→ **Petunjuk**:
Jawablah pertanyaan berikut berdasarkan kutipan tentang peradilan militer.
1. Dari kalangan apa hakim, oditur, dan penasihat hukum di pengadilan militer?
2. Apa nomor dan tahun UU Pengadilan Militer yang disebutkan?
3. Apa jalan terbaik untuk memantau peradilan militer kasus Cebongan?

Apalagi, pengadilan militer amat eksklusif. Hakim, oditur (jaksa) dan penasihat
hukumnya adalah militer; juga peran dari komandan amat luas selaku Atasan yang
Berhak Menghukum (Ankum) dan Perwira Penyerah Perkara (Pepera).
Kondisi
ini diperburuk dengan kenyataan bahwa tidak banyak publik yang mengetahui
adanya Kitab Undang-Undang Hukum Pidana Militer (KUHPM) dan UU Pengadilan
Militer (No 31 Tahun 1997). Ini karena materi hukum acara peradilan militer
memang tidak banyak diajarkan di perguruan tinggi hukum umum.
Jalan
terbaik untuk memantau peradilan militer kasus Cebongan adalah dengan memahami
hukum pidana dan hukum acara peradilan militer secara komprehensif. Untuk
keperluan ini, keterbukaan institusi dan peradilan militer menjadi amat
penting. Jangan ada sekat dan ketertutupan yang membuat laju peradilan kasus
ini sulit dipantau.

→ **Entri yang Disediakan**:
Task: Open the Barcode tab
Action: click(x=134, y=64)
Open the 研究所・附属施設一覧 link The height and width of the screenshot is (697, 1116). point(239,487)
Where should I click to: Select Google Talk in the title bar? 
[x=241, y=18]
...
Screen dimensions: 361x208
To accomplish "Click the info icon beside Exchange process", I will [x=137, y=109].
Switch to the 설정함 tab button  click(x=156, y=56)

→ **Jawaban Latihan**:
1. Militer.
2. No 31 Tahun 1997.
3. Memahami hukum pidana dan hukum acara peradilan militer secara komprehensif.